Instructions for the task:
Look for "computer" in every line of the listing. Copy the lines that have it.

Supplied data:
= = = = = = =

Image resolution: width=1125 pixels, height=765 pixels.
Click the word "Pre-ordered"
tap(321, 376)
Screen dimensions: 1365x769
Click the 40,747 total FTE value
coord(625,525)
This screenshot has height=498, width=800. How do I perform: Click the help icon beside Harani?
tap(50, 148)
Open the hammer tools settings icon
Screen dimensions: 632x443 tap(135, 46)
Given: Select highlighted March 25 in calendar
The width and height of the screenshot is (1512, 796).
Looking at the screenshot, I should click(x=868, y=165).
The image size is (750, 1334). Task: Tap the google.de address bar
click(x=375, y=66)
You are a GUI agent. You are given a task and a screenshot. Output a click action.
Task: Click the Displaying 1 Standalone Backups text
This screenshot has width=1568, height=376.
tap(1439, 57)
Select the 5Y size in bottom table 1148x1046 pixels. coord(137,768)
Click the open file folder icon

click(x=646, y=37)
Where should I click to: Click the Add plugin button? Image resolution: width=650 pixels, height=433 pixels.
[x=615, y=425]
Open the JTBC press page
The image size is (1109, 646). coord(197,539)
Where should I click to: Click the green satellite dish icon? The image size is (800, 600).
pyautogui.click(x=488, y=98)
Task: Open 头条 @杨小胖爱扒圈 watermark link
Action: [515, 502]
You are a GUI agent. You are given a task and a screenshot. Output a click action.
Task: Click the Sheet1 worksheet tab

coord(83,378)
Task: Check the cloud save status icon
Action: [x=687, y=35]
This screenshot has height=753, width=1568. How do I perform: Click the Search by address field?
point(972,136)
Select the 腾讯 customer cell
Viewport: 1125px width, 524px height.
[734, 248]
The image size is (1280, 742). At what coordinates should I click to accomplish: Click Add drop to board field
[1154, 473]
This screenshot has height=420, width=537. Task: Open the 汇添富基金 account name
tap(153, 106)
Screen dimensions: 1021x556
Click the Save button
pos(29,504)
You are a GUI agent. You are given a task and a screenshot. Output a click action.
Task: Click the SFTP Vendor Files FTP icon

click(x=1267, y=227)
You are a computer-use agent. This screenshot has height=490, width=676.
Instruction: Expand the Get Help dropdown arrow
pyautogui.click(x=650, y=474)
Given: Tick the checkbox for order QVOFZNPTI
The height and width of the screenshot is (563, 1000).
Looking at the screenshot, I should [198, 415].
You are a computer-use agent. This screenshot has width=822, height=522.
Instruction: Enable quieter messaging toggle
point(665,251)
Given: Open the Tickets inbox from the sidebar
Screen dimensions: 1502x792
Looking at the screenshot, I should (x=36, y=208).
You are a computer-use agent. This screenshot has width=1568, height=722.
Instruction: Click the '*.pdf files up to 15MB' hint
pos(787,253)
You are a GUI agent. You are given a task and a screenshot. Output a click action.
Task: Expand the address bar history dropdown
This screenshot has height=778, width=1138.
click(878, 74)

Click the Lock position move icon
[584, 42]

= = = = = = =

Result:
You are a computer-use agent. This screenshot has height=490, width=676.
You are a computer-use agent. This screenshot has width=822, height=522.
You are a computer-use agent. This screenshot has width=1568, height=722.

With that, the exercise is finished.